Snow leopards in Kyrgyzstan
Most of us, it’s fair to say, won’t ever see a snow leopard in our lifetimes. Sparse and elusive, they're confined to one of the most remote and forbidding regions on Earth. Yet we’re comforted by the thought that somewhere out there, such a glorious creature has a secure place in this world. In this Anthropocene—the current time during which human activity has been the dominant influence on climate and the environment—we know, their loss would be our failure.
It’s estimated that across their entire range, only between 4,000 and 7,000 snow leopards remain. Their best chance at survival, in part, rests with the humans living alongside them in Asia’s high mountains, where WWF helps train local communities to monitor and survey snow leopards and perform anti-poaching initiatives. While on assignment for WWF, I got to spend time in one such place: Ak-Shyrak, Kyrgyzstan, a remote village nestled at 10,500 feet beneath the mountainous Chinese border. In the community hall one afternoon, I watched local teenage girls, dressed in leopard-patterned fur suits, stage a theatrical skit and choreographed dance number that promoted the virtues of environmental stewardship. The enraptured audience, members of surrounding communities, included some former poachers who’d recently committed to wildlife protection.

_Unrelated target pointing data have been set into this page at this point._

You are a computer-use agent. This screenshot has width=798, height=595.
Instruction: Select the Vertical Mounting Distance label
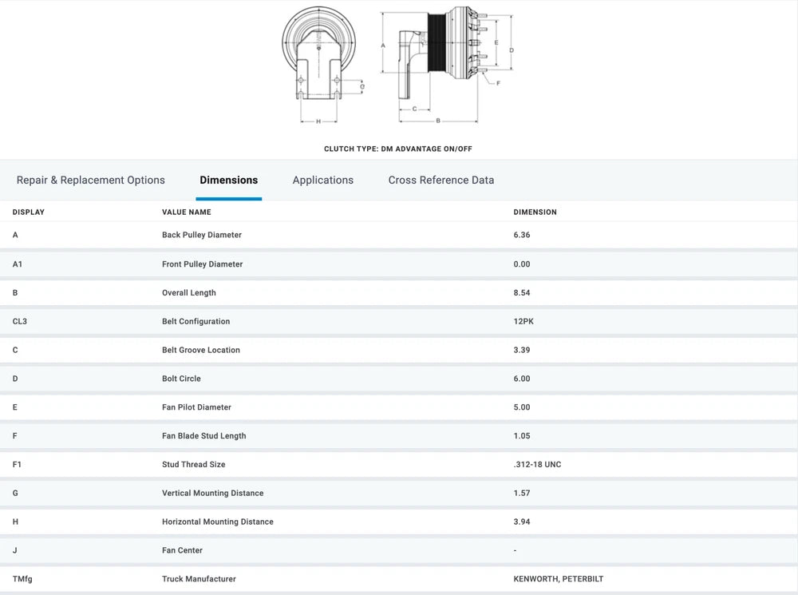click(212, 494)
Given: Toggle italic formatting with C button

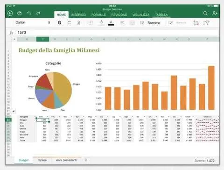Looking at the screenshot, I should (69, 23).
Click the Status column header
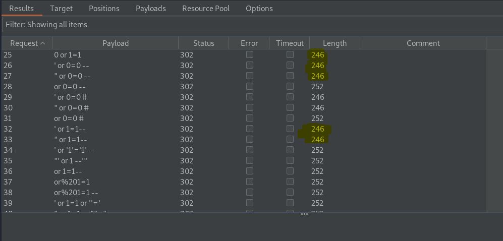503x241 pixels. pos(203,43)
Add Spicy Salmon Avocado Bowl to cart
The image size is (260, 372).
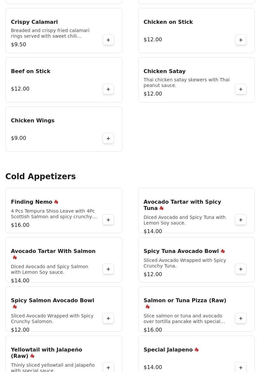pos(108,318)
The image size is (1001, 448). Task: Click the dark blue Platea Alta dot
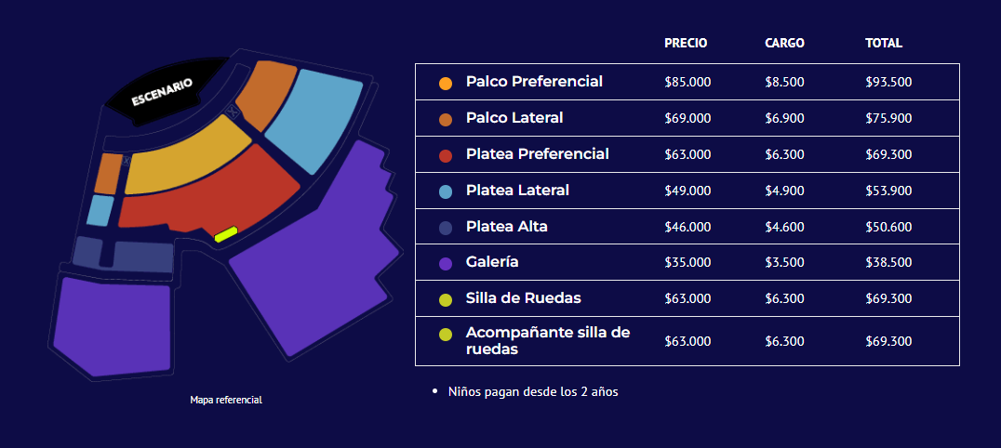click(x=446, y=228)
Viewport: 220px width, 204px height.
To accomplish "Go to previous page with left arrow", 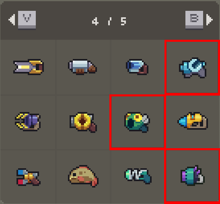I will [12, 20].
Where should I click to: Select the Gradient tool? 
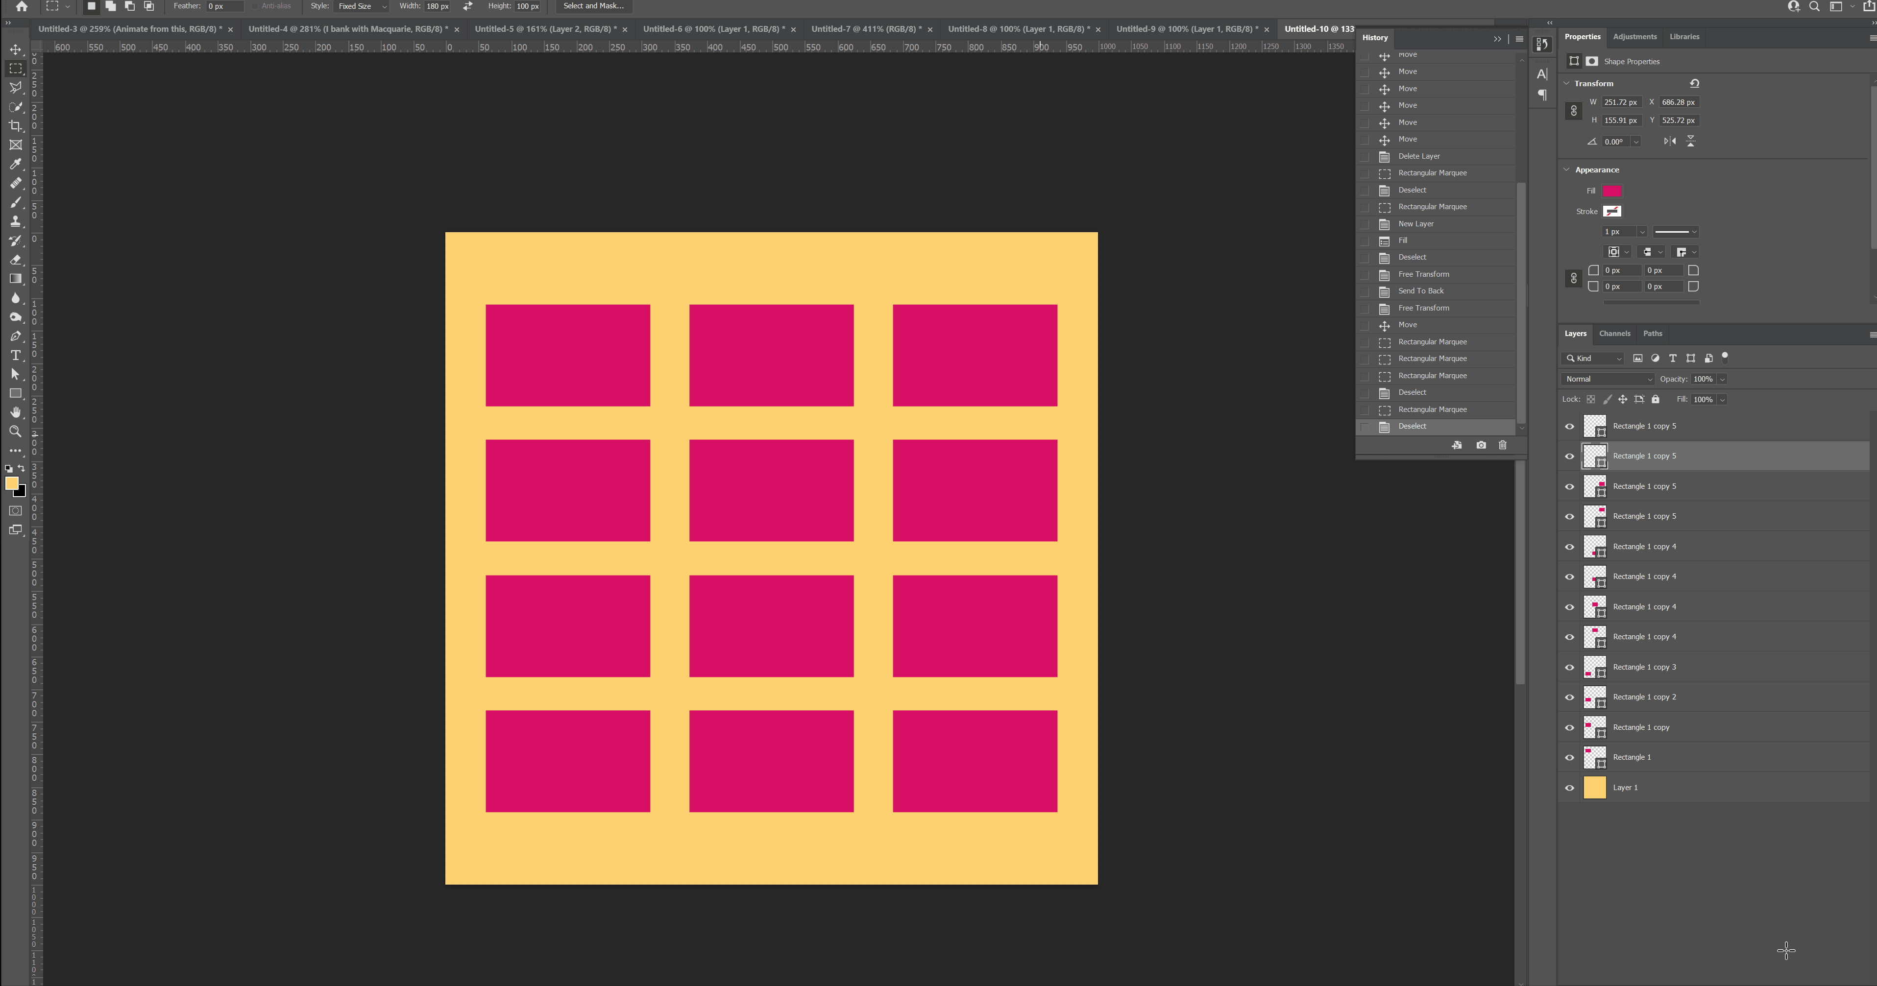coord(15,279)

This wasn’t fancy scientific monitoring or governmental-level activism, I remember thinking. This was super-grassroots education in the kind of place where changing the culture can really make a difference. Farida Balbakova, WWF's project coordinator in Kyrgyzstan who’d organized this local Snow Leopard Festival, looked on, satisfied. "I feel like I awoke something that was sleeping inside of them," she told me.